RECORDS SUPPLIED →
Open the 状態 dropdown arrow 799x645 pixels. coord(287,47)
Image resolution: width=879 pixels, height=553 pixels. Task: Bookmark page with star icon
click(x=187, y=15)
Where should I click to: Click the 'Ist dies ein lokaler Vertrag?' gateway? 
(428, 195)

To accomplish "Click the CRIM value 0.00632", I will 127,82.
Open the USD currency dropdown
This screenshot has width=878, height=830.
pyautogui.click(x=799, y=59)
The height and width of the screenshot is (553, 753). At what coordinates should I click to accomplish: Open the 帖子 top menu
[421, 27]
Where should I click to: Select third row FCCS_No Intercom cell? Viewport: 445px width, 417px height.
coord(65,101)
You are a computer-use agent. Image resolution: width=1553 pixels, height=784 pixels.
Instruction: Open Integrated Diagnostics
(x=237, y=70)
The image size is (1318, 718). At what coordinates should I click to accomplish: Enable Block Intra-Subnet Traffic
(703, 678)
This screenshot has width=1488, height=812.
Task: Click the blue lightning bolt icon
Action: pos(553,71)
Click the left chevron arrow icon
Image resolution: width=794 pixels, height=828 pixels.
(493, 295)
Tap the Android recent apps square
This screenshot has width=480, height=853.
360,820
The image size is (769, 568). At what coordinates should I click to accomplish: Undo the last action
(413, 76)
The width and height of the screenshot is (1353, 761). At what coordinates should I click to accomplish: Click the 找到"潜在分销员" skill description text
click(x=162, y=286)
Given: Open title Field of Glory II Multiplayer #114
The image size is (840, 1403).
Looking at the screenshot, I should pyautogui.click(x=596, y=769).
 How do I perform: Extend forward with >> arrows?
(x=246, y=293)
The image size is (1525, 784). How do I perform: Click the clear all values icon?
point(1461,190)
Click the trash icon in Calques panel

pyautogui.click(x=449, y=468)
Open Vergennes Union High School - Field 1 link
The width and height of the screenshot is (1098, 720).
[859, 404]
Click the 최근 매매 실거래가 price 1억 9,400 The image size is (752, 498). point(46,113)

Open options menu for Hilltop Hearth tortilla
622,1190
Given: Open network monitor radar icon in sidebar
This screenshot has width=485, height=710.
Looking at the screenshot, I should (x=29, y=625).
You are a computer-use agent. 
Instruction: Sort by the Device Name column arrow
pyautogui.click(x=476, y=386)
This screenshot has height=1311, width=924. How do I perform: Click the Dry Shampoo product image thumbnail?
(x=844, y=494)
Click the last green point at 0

TASK OBJECTIVE → Determine how many lines of the records contain the word "computer". Reply with the number by itself.

EXPECTED ANSWER → 2